The first technical lapse of the team has to do with our throw-ins. If the team, especially John Painstil who did most of the throw-ins on his flank, intend to throw the ball directly to the opponent, then why even bother to do it at all. With the Germans being taller and bigger than the stars, I wonder why he chose to throw the balls high up only to be headed by the opponents. I have observed that the best teams use throw-ins to gain possession of the ball. The throw their balls directly to the feet or body of their team members. In the stars case, throw-ins are opportunities to turn the ball over to the other side. This happened over and over again and must be corrected. The problem is that anytime we cheaply turned over the ball to the opponents, they seized the opportunity to mount an attack to the Star’s territory. In turn, it put undue pressure on the defense and the goal keeper.

Similarly, the goalkeeper was busy catching the ball from the many German shots emanating from our numerous turn-overs, as well as back passes from the Star’s defenders under duress.
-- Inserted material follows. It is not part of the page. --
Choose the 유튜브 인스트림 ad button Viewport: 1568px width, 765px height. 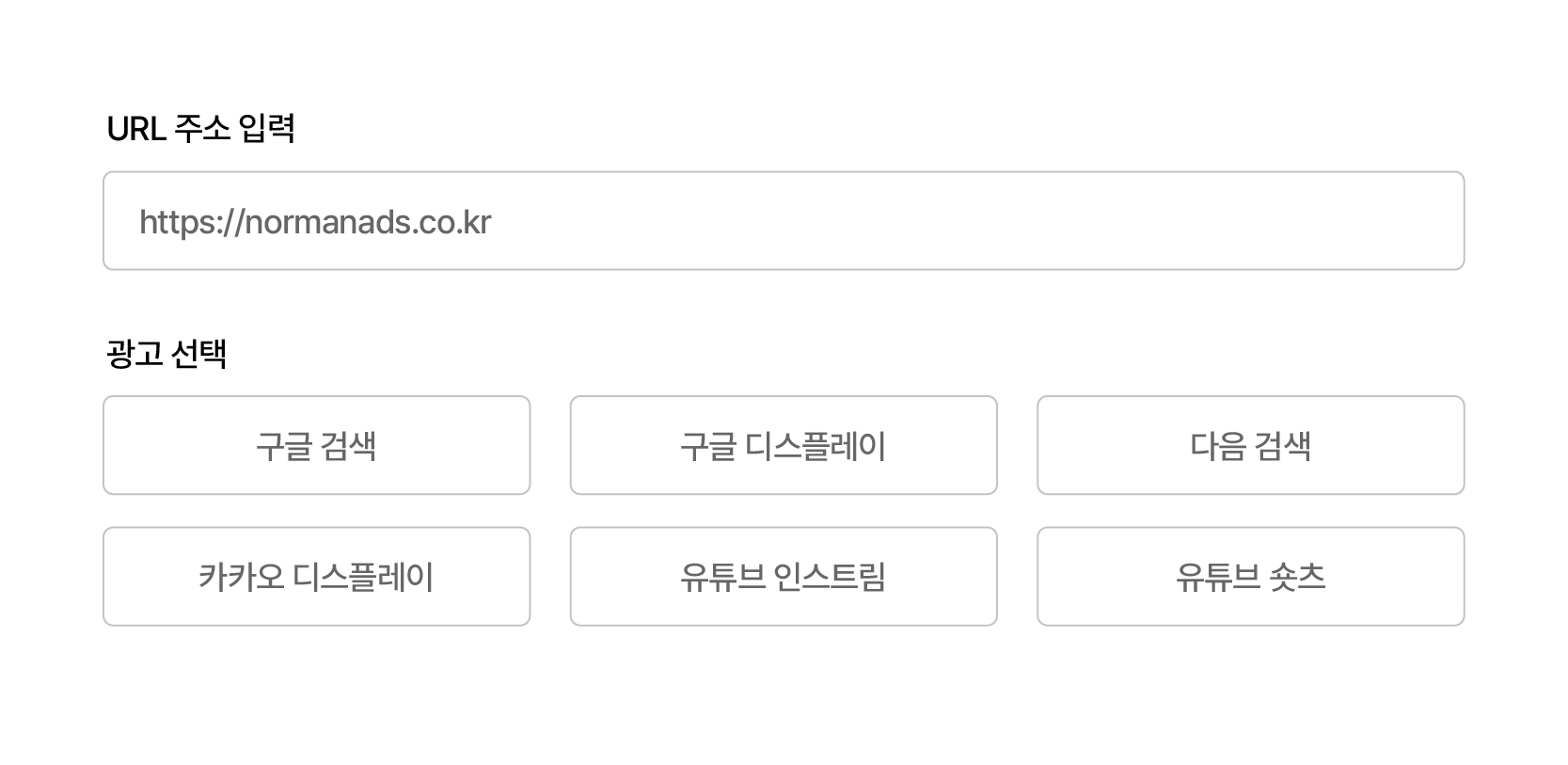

Again, it amazed me that out of about twenty or more kick-ins that Kingston took, he would shove his players forward and strike his hail-marys. A lot of times he punted so hard the ball would not touch any player, but float straight to the arms of the other goalkeeper. Those that fell short of the goalkeeper’s arms would be headed by the taller Germans or Australians who would gain possession of the ball and mount a counter attack to the Star’s territory. As I watch the matches and observe the best teams, their goalkeepers often find their free players to initiate their own attacks to the opponent’s territory. This mistake is the game changer and certainly the difference between our attacking machinery and the lack of goal scoring. Imagine if the stars controlled the ball some 25 or more times to mount attacks. As the Germans did, the more incursions they made into the Stars territory, the more possibilities they awarded themselves to score one goal out of the many chances. The stars could have done the same. I am sure they could have made use of one good chance out of twenty or more turn-overs. This needs to be corrected immediately if the stars are to progress to the next round.
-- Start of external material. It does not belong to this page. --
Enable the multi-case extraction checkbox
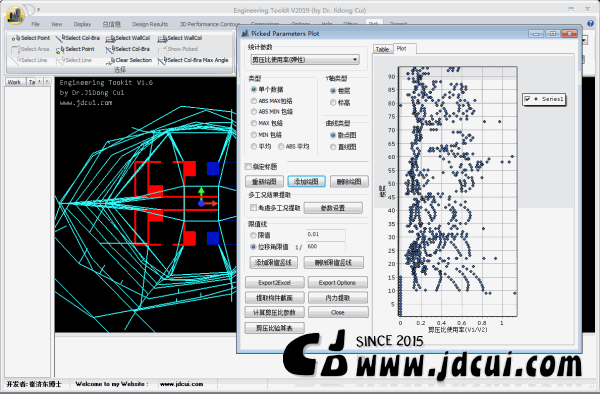Viewport: 600px width, 394px height. 253,208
Also, I have observed that in modern technical football, the wingers do not try at all times to score goals from very acute angles. Rather, they dribble the ball to the touch line to sway both the defenders and goalkeeper only to pass to a rushing striker to strike the ball home. Ayew displayed such creativity with the ball that Jonathan Mensah struck to earn a penalty. It happened again in the German game with the ball that Ayew struck to be deflected over the bar. These are technical details that the technical staff should bring to the drawing board and actually graphically teach the players.
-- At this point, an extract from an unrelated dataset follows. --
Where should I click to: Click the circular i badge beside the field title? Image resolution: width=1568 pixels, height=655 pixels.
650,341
Similarly, corner and free kicks should be approached with a lot of thought and skill. Our Black Stars perhaps believe that if you kick a free-kick hard enough, you may knock down the opponent’s wall for the ball to sail into goal. Contrary to such a popular notion among our Stars, modern free-kicks are taken with special skill and expertise. They usually bend the ball to awkward corners that goalkeepers usually cannot reach. Our Kingston tasted one like that with the Australians. It was an awful goal against a splendid goalkeeper of Kingston’s caliber. Our free-kickers should be trained in bending skills. It is not right to take free-kicks straight into the wall nine out of ten times. Also, corner kicks should not be aimed at scoring from such acute angels though there are limited possibilities. Corner kicks taken to the reach of goalkeepers are not properly taken. Corner kicks should be measured in such a way as to confuse the keeper and throw the defense into confusion. When well taken, the keeper cannot often decide whether to go forward of stay in the post. With such confusion, the attacking players have a leeway to beat an indecisive goalkeeper. I hope the technical staff of the Black Stars will look at these observations and make the necessary adjustments before our next match with the US of A come Saturday.

Many blessings to the twinkle, twinkle stars. Ghana and the whole continent of Africa, as well as many admirers around the globe wish them Godspeed.